(EXERCISE INSTRUCTIONS):
What you return must be the data below, word for word, without any images.
^^^^
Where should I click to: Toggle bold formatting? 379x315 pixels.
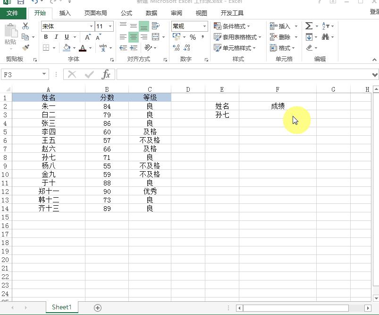46,36
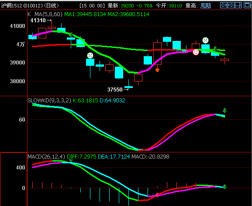The image size is (252, 206).
Task: Click the last red candlestick on the right
Action: [x=224, y=60]
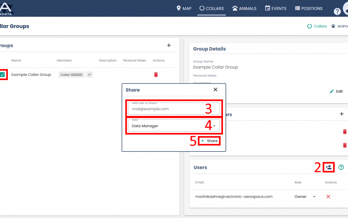Click the plus icon to add a group
The width and height of the screenshot is (348, 218).
coord(169,46)
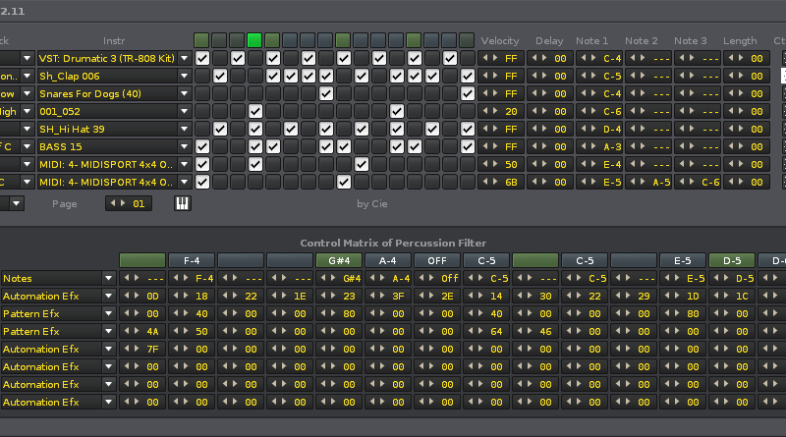786x437 pixels.
Task: Click the 7F automation value field
Action: [x=152, y=349]
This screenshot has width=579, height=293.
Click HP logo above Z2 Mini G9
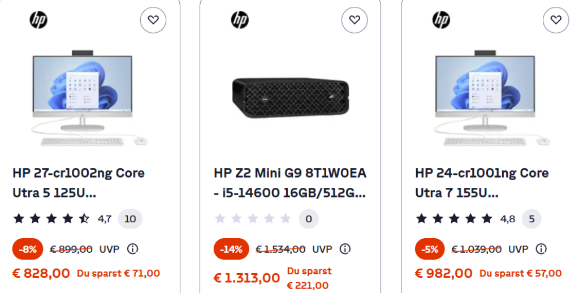[x=240, y=20]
^^^^
(SOLUTION FOR THIS PROBLEM):
Where should I click to: Toggle bold formatting? 379x315 pixels.
46,36
The image size is (252, 206).
Task: Click the last red candlestick on the right
Action: [x=224, y=60]
Click the plus icon to add a group
The width and height of the screenshot is (348, 218).
coord(169,46)
786x437 pixels.
Task: Click the 7F automation value field
Action: [x=152, y=349]
This screenshot has width=579, height=293.
Click HP logo above Z2 Mini G9
[x=240, y=20]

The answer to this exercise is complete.